The task: Filter the entries beneath this task, copying only the lines that hold the word "computer".

Material provided:
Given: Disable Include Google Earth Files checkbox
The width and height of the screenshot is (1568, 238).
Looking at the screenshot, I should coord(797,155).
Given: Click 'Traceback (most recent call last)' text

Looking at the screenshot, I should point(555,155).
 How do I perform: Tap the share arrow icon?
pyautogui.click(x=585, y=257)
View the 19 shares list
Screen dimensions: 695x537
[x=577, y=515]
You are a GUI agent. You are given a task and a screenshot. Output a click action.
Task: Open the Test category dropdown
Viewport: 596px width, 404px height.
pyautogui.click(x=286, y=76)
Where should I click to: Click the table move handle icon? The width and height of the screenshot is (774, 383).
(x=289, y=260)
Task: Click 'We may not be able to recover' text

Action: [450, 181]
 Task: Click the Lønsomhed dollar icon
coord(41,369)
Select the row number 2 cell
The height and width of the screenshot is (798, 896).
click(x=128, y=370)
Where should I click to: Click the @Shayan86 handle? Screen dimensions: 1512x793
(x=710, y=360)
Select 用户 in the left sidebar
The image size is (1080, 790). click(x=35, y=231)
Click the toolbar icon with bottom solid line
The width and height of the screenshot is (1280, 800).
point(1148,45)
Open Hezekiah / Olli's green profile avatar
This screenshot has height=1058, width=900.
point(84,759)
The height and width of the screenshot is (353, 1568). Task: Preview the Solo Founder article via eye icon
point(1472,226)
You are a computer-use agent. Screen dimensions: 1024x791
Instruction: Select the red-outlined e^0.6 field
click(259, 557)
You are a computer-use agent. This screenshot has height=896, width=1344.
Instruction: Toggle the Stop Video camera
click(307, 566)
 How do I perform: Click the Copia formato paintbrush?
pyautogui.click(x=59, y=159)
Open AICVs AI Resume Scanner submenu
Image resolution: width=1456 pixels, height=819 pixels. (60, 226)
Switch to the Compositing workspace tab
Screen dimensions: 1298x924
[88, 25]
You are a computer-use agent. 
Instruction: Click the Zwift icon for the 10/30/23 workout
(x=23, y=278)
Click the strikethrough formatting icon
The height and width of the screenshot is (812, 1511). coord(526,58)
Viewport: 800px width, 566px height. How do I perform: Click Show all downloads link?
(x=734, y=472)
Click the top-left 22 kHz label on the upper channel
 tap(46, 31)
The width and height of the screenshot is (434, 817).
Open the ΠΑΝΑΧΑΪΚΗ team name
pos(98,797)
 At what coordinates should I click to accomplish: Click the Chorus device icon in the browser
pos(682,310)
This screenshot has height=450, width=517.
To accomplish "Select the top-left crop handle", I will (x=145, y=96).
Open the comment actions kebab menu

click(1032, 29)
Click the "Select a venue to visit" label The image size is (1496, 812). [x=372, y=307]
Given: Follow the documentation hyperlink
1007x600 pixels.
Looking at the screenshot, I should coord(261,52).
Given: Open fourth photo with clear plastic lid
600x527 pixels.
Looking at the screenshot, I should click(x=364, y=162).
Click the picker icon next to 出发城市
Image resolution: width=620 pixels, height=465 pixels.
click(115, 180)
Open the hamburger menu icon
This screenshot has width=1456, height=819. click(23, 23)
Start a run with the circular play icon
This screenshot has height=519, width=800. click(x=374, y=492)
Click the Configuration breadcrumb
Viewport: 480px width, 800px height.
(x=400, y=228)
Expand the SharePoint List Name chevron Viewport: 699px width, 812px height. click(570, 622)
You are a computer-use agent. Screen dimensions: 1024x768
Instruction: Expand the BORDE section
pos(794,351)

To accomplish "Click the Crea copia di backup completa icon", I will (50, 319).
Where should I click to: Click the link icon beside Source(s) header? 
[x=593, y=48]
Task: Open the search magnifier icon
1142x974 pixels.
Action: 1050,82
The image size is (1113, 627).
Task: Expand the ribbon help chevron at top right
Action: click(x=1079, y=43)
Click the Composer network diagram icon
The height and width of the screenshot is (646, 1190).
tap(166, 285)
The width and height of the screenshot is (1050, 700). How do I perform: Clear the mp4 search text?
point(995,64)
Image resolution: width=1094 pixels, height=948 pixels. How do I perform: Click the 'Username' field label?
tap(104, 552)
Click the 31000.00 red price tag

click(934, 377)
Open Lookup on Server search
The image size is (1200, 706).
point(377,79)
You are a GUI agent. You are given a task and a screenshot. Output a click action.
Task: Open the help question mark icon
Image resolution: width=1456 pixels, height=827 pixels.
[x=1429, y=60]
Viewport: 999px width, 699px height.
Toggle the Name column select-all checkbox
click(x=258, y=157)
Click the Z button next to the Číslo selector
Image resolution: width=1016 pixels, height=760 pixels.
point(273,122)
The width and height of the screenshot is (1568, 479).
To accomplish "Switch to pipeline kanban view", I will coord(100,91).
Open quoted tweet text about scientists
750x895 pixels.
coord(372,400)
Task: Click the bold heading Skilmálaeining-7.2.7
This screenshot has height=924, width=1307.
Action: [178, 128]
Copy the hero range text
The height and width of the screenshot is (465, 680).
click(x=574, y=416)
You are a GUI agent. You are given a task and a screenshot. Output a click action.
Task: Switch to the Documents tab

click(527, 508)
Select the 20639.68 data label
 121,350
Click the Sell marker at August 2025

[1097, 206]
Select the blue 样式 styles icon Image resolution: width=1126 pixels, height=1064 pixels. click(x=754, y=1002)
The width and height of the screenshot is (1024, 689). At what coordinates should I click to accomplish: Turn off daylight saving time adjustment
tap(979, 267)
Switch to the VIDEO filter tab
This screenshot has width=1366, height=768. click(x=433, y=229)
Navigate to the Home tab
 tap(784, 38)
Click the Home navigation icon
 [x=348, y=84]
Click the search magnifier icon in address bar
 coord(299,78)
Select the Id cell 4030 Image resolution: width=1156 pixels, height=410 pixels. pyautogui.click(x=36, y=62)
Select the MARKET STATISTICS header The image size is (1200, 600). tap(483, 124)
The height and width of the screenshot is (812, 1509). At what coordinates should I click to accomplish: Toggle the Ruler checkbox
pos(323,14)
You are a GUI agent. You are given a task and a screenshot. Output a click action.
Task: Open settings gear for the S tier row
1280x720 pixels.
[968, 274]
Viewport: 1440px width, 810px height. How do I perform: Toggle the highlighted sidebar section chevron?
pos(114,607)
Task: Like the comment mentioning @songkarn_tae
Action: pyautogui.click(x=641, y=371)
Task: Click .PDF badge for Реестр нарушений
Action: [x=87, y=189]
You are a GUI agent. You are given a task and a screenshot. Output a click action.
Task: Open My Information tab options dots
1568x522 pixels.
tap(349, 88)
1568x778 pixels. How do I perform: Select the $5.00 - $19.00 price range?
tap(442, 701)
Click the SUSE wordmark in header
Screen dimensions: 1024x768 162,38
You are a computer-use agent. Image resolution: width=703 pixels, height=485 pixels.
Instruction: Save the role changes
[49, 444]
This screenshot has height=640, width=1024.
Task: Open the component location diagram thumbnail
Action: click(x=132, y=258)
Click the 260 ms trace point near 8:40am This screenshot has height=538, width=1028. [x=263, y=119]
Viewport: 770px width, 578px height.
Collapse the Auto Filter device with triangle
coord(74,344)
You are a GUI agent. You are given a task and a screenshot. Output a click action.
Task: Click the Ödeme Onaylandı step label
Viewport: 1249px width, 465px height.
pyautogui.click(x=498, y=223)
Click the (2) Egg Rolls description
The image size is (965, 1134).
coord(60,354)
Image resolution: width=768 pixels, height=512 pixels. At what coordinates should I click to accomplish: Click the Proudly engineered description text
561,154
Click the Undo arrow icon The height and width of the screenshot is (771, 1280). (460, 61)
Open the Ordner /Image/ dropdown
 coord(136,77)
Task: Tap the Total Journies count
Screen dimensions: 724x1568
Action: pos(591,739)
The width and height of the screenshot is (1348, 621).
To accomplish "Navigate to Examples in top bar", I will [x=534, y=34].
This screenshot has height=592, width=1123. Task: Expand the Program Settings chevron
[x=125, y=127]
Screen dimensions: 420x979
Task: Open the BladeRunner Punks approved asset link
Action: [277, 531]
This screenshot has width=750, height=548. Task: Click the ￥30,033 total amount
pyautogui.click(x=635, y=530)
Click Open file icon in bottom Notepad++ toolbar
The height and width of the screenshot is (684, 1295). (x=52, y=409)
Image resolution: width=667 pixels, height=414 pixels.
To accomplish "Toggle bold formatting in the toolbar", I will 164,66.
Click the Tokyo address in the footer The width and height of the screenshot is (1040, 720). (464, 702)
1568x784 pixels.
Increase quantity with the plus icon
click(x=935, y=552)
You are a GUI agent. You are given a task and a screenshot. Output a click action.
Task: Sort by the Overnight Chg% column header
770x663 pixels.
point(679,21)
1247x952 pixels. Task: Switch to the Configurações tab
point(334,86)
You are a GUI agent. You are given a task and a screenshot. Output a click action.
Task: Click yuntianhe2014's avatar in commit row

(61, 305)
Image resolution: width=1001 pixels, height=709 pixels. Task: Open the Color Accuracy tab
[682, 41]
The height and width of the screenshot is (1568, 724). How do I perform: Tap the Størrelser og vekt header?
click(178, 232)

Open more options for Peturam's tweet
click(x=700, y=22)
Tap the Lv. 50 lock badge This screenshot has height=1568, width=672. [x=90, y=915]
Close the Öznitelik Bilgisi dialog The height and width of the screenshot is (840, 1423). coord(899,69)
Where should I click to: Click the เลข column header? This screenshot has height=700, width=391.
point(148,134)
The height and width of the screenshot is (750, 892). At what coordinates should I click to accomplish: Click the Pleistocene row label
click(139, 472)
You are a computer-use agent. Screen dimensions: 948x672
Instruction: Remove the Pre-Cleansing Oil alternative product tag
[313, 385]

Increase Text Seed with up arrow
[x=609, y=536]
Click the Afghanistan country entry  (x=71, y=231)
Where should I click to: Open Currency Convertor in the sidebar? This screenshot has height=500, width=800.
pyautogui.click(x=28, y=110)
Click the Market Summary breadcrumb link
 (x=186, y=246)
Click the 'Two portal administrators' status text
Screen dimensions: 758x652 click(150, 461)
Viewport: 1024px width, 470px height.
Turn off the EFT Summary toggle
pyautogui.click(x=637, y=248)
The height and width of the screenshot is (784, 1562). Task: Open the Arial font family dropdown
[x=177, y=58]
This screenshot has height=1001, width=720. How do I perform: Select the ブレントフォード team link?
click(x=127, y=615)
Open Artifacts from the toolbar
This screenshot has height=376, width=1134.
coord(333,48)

Output of the task:
You are a computer-use agent. Screen dimensions: 1024x791
You are a computer-use agent. This screenshot has height=896, width=1344.
You are a computer-use agent. 
You are a computer-use agent. Screen dimensions: 1024x768
You are a computer-use agent. Image resolution: width=703 pixels, height=485 pixels.
You are a computer-use agent. Screen dimensions: 948x672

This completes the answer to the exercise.